立教開宗記念法要(春の法要) ご門主法話(ご親教)
み教えを次の世代へ
本日は、立教開宗記念法要にあたり、ようこそご参拝くださいました。立教開宗記念法要とは、親鸞聖人が浄土真宗のみ教えをあきらかにされたことを記念する法要であり、これをご縁に私たちにみ教えが伝わっていることを、あらためて味わわせていただきたいと思います。
まず、新型コロナウイルス感染症により、お亡くなりになられた国内外のすべての方々に謹んで哀悼の意を表しますとともに、罹患されている皆さま、後遺症を患われている皆さまに心よりお見舞い申しあげます。また、治療・対策にあたられている医療従事者をはじめとするエッセンシャルワーカーの皆さま方に、深く敬意と感謝を表します。

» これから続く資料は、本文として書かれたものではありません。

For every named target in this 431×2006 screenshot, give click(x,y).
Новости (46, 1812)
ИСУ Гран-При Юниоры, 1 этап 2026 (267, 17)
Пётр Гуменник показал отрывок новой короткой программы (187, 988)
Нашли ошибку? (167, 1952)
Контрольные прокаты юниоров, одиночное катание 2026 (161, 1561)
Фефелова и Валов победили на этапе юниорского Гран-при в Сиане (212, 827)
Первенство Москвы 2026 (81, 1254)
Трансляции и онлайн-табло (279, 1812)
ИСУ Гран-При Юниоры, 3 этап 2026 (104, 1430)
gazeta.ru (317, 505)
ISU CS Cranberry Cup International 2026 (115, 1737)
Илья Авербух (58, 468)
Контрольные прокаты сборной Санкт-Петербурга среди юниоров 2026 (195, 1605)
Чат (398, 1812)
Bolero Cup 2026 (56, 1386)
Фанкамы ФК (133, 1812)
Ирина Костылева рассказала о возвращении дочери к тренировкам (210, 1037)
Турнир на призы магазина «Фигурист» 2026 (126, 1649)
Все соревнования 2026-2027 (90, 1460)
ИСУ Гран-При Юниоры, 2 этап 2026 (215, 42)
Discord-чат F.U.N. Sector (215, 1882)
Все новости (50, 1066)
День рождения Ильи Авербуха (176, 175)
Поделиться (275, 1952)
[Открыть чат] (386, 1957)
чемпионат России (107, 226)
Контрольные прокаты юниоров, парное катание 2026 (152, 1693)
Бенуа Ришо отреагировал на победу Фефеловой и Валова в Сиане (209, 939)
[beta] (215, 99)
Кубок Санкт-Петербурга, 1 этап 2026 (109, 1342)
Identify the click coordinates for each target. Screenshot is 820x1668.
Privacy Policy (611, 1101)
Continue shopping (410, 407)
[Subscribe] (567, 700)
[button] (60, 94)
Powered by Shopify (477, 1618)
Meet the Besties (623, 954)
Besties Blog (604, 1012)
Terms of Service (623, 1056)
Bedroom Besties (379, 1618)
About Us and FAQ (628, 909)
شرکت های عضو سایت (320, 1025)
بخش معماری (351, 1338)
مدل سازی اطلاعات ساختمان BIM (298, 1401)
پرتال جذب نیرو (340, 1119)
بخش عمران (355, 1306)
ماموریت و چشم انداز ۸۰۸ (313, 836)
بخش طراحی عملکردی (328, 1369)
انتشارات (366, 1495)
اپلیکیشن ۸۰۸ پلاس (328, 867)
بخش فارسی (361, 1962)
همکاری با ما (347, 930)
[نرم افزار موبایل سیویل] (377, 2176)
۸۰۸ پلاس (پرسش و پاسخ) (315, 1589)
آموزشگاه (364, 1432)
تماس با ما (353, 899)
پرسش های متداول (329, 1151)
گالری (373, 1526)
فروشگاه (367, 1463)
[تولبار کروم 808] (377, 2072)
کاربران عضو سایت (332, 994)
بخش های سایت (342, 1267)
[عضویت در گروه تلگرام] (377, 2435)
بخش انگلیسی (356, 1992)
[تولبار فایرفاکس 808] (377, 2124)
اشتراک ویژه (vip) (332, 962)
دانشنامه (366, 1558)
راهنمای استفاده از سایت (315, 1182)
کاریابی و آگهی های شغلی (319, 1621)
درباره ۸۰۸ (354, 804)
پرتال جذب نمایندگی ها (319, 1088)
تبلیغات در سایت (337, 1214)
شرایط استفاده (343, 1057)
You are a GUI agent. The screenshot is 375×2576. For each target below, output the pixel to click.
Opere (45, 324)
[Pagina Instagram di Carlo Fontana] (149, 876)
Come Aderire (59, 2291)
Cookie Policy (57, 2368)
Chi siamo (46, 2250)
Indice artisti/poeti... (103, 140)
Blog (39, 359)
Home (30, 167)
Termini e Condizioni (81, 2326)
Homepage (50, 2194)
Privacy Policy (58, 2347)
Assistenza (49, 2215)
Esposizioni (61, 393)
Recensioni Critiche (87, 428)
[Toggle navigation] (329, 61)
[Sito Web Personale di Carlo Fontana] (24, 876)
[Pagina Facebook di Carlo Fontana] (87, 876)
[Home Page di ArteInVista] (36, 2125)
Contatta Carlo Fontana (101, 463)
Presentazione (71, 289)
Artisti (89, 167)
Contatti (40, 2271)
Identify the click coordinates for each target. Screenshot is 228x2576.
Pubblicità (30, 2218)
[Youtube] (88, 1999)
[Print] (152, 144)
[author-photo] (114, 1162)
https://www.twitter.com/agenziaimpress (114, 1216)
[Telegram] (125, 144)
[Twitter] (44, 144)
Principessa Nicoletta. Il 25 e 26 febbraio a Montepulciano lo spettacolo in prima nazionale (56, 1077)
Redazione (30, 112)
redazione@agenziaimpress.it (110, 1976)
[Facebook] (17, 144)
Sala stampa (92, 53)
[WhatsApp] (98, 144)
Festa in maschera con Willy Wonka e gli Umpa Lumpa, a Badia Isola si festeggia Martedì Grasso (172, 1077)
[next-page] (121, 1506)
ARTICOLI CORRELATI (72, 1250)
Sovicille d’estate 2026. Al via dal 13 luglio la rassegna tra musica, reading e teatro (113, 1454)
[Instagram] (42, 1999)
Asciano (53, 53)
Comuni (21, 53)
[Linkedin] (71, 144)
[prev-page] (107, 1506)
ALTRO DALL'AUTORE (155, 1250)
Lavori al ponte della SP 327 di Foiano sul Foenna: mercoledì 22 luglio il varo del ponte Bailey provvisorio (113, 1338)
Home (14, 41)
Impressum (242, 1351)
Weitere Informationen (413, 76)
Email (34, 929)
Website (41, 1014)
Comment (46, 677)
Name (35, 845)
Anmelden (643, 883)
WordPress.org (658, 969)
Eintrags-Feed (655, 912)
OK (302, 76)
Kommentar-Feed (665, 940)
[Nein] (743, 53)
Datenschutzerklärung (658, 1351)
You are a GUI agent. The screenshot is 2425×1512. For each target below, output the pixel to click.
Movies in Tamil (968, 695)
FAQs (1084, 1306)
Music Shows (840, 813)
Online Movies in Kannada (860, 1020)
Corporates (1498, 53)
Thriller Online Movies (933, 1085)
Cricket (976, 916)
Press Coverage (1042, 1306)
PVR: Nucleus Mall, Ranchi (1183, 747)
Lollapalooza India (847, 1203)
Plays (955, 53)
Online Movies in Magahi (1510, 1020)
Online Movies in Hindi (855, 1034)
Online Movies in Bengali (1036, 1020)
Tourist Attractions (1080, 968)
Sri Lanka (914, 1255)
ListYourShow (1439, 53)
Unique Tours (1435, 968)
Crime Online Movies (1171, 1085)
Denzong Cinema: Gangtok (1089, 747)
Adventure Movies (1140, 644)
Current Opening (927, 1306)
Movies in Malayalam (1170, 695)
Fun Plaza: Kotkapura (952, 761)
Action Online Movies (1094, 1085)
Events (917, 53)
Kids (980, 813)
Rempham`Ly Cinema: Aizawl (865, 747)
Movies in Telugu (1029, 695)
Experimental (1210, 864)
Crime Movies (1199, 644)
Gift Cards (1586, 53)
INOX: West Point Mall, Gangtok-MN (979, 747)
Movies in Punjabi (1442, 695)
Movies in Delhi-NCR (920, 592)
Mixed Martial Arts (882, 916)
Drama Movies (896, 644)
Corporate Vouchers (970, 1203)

また、本年2月24日以降、ロシア連邦のウクライナ侵攻によってウクライナの各都市では子どもを含めた多くの民間人が犠牲となり、加えて350万人を超える国民が難民として避難を余儀なくされていると報道されています。私たち念仏者は『大無量寿経』に説かれる「兵戈無用」、また親鸞聖人がお示しくださった「世のなか安穏なれ」のお言葉をあらためて深く心に刻み、一刻も早く平和的な解決がなされ、ウクライナに再び平和が訪れることを願ってやみません。
さて本願寺では、平成29(2017)年7月より宗門総合振興計画の一環として、阿弥陀堂内陣および唐門・飛雲閣の修復を国庫補助を受けて行ってまいりました。平成30(2018)年12月17日には、ご本尊・阿弥陀如来を御影堂内陣に御遷仏し、以来、約3年3カ月の間、御影堂にご本尊と親鸞聖人御真影をご安置してまいりました。この間、皆さまにはご不便、ご迷惑をおかけしましたが、本年4月1日にご本尊に阿弥陀堂へお戻りいただき御遷仏法要を、翌2日には本願寺阿弥陀堂内陣修復完成奉告法要を、また、昨日、一昨日は阿弥陀堂内陣修復完成慶讃法要をおつとめいたしました。これら一連の修復工事が滞りなく完了し、関連法要が無事円成いたしましたことは、ひとえに、有縁の皆さま方のおかげと感謝いたしております。来年、令和5(2023)年は、親鸞聖人のご誕生850年となる記念すべき年であり、3月より「親鸞聖人御誕生850年・立教開宗800年慶讃法要」をおつとめいたします。このご法要が、多くの皆さまにとって浄土真宗のみ教えに触れていただくご勝縁となりますことを願っております。
さて、私は昨年の立教開宗記念法要において、親鸞聖人の生き方に学び、次の世代の方々にご法義がわかりやすく伝わるよう「浄土真宗のみ教え」と題する文章を、皆さまにお示しいたしました。今日の「参拝のしおり」にも掲載されていますので、ご覧いただき、折に触れてご唱和いただきたいと思います。また現在、宗派、本願寺、築地本願寺や全国のお寺では新型コロナウイルス感染症対策の一環として、パソコンやスマートフォンを利用してみ教えをお伝えしたり、法要にご参拝いただく取り組みも行っていますので、ご自宅でもみ教えに触れるご縁にしていただきたいと思います。
宗祖親鸞聖人があきらかにされた浄土真宗のみ教えは、約800年にわたって連綿と今日の私たちにまで受け継がれてきました。そして、今後も時代に対応した方法も取り入れながら、次の世代の方々にみ教えが幅広く伝わり、また、本山本願寺が大切に護持されていきますように共々に努めてまいりましょう。本日はようこそご参拝くださいました。